Select Blacklist as the filter type and enter the applications / processes you wish to restrcit. The example below will allow all apps / processes but restrcit the EKRN (Eset) AV client and Notepad.exe from interacting with the drive.
Configuring Rules
There are three ways in which process filter entries are interpretted:
Exact Match by process name
Exact Path Match
Wildcard Path Match
The rules are discussed in more detail, below.
Exact match by process name:
Example:
test.exe
Would match the following filenames:
c:\sample\test.exe
d:\internal\files\test.exe
Exact path match:
Example:
c:\test\process.exe
Would match ONLY the following filename:
c:\test\process.exe
Wildcard path match:
Example:
c:\test\sample\*
Would match the following filenames:
c:\test\sample\test.exe
c:\test\sample\test2.exe
c:\test\sample\utility.exe
Wildcard Metacharacters:
The asterisk is supported when used at the end of a path.
eg: This matches any file in the specified directory.
C:\Some\directory\*
Windows environment variables are supported.
eg: This matches any file in the ‘directory’ within the user’s programs directory
%ProgramFiles%\directory\*
Note: The question mark is NOT supported.

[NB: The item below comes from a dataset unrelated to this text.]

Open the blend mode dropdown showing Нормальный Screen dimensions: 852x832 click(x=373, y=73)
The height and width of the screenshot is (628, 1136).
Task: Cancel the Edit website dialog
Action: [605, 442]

Enabling Foldr apps for Specific Users / Groups
The Foldr administrator has granular control over what users are permitted to use specific Foldr apps. Using app profiles the administrator can create separate profiles for different types of users, either enabling / disabling apps or security options for each app as required. These profiles can be configured within Foldr Settings >Devices & Clients > App Profiles and these can be applied to individual user or domain groups.